## Text block

☆ ☆ ☆

Maximum Entropy RL
Professur für Künstliche Intelligenz - Fakultät für Informatik
\pi^* = \text{arg} \max_\pi \, \mathbb{E}_{\pi} [ \sum_t \gamma^t \, r(s_t, a_t, s_{t+1}) ]
\pi^*(s) = \text{arg} \max_a Q^*(s, a)
Exploration is ensured externally by :
applying \epsilon-greedy or softmax on the Q-values (DQN),
adding exploratory noise (DDPG),
learning stochastic policies that become deterministic over time (A3C, PPO).
Is “hard” RL, caring only about exploitation, always the best option?
The optimal policy is only greedy for a MDP, not obligatorily for a POMDP.
Games like chess are POMDPs: you do not know what your opponent is going to play (missing information).
If you always play the same moves (e.g. opening moves), your opponent will adapt and you will end up losing systematically.
Variety in playing is beneficial in POMDPs: it can counteract the uncertainty about the environment.
There are sometimes more than one way to collect rewards, especially with sparse rewards.
If exploration decreases too soon, the RL agent will “overfit” one of the paths.
If one of the paths is suddenly blocked, the agent would have to completely re-learn its policy.
It would be more efficient if the agent had learned all possibles paths, even if some of them are less optimal.
\pi(s, a) = \frac{\exp Q(s, a) / \tau}{ \sum_b \exp Q(s, b) / \tau}
Continuous Gaussian policies are still unimodal policies: they mostly sample actions around the mean \mu_\theta(s) and the variance \sigma_\theta(s) decreases to 0 with learning.
If we want a multimodal policy that learns different solutions, we need to learn a Softmax distribution (Gibbs / Boltzmann) over the continuous action space.
A solution to force the policy to be multimodal is to force it to be as stochastic as possible by maximizing its entropy.
Instead of searching for the policy that “only” maximizes the returns:
\pi^* = \text{arg} \max_\pi \, \mathbb{E}_{\pi} [ \sum_t \gamma^t \, r(s_t, a_t, s_{t+1}) ]
we search for the policy that maximizes the returns while being as stochastic as possible:
\pi^* = \text{arg} \max_\pi \, \mathbb{E}_{\pi} [ \sum_t \gamma^t \, r(s_t, a_t, s_{t+1}) + \alpha \, H(\pi(s_t))]
This new objective function defines the maximum entropy RL framework.

☆ ☆ ☆

## Short exercise
Pick up the maximum entropy RL text after its final sentence and carry it forward.

## Given material
☆ ☆ ☆

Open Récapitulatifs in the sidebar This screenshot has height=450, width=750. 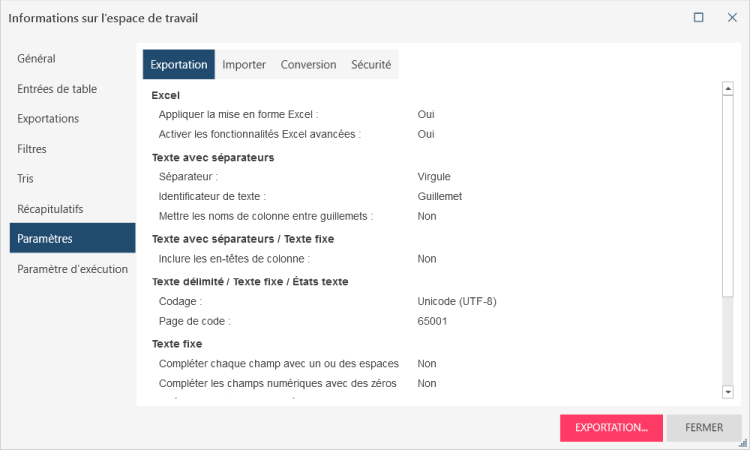coord(50,209)
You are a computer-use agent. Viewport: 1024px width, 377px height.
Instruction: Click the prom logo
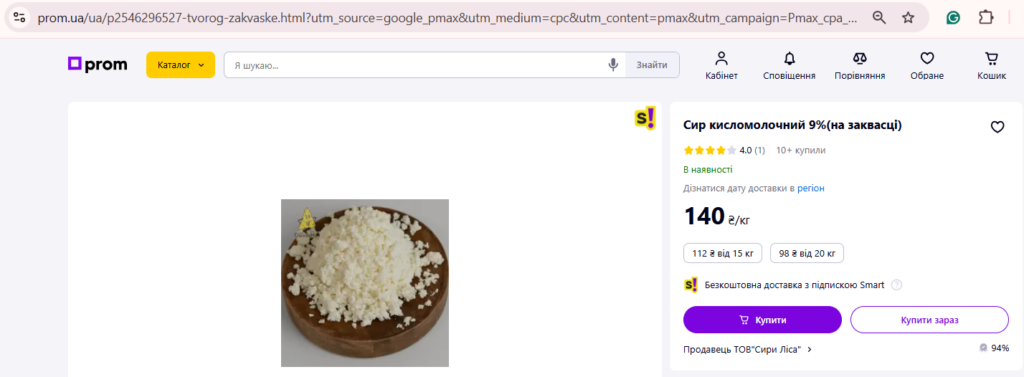(x=98, y=65)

☆ ☆ ☆

## Answer
The entropy of the policy regularizes the objective function: the policy should still maximize the returns, but stay as stochastic as possible depending on the parameter \alpha.
Entropy regularization can always be added to PG methods such as A3C.
It is always possible to fall back to hard RL by setting \alpha to 0.
Haarnoja et al. (2017) Reinforcement Learning with Deep Energy-Based Policies. arXiv:1702.08165
H(\pi_\theta(s_t)) = \mathbb{E}_{a \sim \pi_\theta(s_t)} [- \log \pi_\theta(s_t, a)]
H(\pi_\theta(s_t)) = - \sum_a \pi_\theta(s_t, a) \, \log \pi_\theta(s_t, a)
H(\pi_\theta(s_t)) = - \int_a \pi_\theta(s_t, a) \, \log \pi_\theta(s_t, a) \, da
\mathcal{J}(\theta) = \sum_t \gamma^t \, \mathbb{E}_{\pi} [ r(s_t, a_t, s_{t+1}) + \alpha \, H(\pi(s_t))]
The agent can decide how the trade-off is solved via regularization:
If a single action leads to high rewards, the policy may become deterministic.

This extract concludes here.